The traditional understanding of public relations involves an agency such as Brady Media Group learning about a client’s unique services or goods, researching journalists who have a history or assignment of writing or producing stories about this subject matter and then pitching them on their consideration of a story on this worthwhile company. In a perfect world, the resulting story is a glowing editorial feature about the client’s goods and, on cue, cash registers ring. It was a simple process. Not easy, but simple.
That’s the way PR worked in the past, but things change. This traditional approach worked well until the number of journalist dwindled due to sagging revenue in every media property. Now, those few writers and producers who are left in the newsrooms are forced to do the work of 5 or 10 of their long gone colleagues.
They don’t have a spare minute to hear pitches on the latest and greatest products or services and even if they did, the decreased page counts of every newspaper, magazine and even websites, coupled with less time devoted to broadcast news means that there is very little room for anything but the usual front page mayhem.
This is forcing public relations and corporate communications agencies to rethink how they spread the word about their clients. This current state of affairs is encouraging those of us who still enjoy helping clients sell their products by means of earned media to learn some new storytelling skills and some new media strategies.
Storytelling as a Part of the Selling Process
One of my favorite blogs is “PsyBlog” and it was founded by researcher Jeremy Dean. He has some interesting insights about the effectiveness of telling “stories” in the selling process.
He notes, “Once inside the story, we are less likely to notice things which don’t match up with our everyday experience. For example, an inspirational Hollywood movie with a “can-do” spirit might convince us that we can tackle any problem, despite what we know about how the real world works. Also, when concentrating on a story, people are less aware that they are subject to a persuasion attempt: The (selling) message gets in under the radar.”
Dean continued, “Our brains have a tendency to be mostly concerned with enjoying the story and absorbing the message. Stories can be incorporated effectively in this way by utilizing them in your content marketing efforts, especially if you use case studies and interviews to tell your tales and do your selling for you.”
Using the Client’s Owned Media for the Stories
The other part of the new strategy for public relations involves finding a place where potential customers can hear/see/read these captivating stories. This involves using a combination of the old tactic of pitching the working media on the merits of the story. It also involves helping the client to either build new or take advantage of their existing “owned media” – their website, their regularly scheduled outbound newsletters, their company blogs, their social networks such as Facebook, LinkedIn, YouTube, Twitter and Pinterest, podcasts, even their web-based television channels.

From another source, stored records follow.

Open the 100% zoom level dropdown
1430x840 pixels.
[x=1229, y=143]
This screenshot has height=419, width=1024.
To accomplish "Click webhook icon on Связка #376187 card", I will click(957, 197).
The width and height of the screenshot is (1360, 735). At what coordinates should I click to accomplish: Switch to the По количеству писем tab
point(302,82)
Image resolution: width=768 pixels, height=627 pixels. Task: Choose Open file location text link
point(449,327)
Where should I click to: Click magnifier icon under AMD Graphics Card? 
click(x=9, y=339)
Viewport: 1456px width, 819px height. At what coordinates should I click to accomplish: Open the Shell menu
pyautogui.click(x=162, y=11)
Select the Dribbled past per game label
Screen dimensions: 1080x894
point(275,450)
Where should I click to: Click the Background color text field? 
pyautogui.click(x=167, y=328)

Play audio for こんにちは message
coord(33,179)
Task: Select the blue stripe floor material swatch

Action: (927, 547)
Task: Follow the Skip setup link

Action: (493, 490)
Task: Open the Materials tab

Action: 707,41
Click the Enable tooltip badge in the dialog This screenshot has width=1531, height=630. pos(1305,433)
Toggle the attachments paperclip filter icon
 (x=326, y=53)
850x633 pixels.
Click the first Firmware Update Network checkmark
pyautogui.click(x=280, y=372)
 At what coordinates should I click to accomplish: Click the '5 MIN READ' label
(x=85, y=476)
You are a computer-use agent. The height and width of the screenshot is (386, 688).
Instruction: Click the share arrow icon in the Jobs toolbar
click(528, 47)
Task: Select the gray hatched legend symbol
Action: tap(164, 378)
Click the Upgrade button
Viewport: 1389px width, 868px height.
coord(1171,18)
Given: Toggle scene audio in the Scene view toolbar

Given the huge shift in media consumption habits, where YouTube has a higher viewership than network television, this client-owned media is extremely valuable real estate. Using it appropriately and effectively requires that the PR agency, which is now more of a content development agency, find people (usually ex-journalists and advertising folks) who understand the media and can spin a compelling story which takes advantage of specific strengths of this new media.
What’s the Best Media Strategy?
Brady Media Group was founded by former journalists, writers, videographers, photographers and media specialists who are at their core great storytellers. While the traditional approach of pitching journalists on the merits of our clients’ stories is still very much a part of the arsenal of the company, content marketing and all that this entails is becoming more and more important in helping these companies effectively communicate their selling message to potential customers.
Whether this communications effort involves social networks, blogs, websites or network television news directors will depend on the objectives and the message of companies that ask our help. As with many other aspects of our daily lives, the media landscape has been fractionalized and companies that fail to take advantage of this do so at their own peril.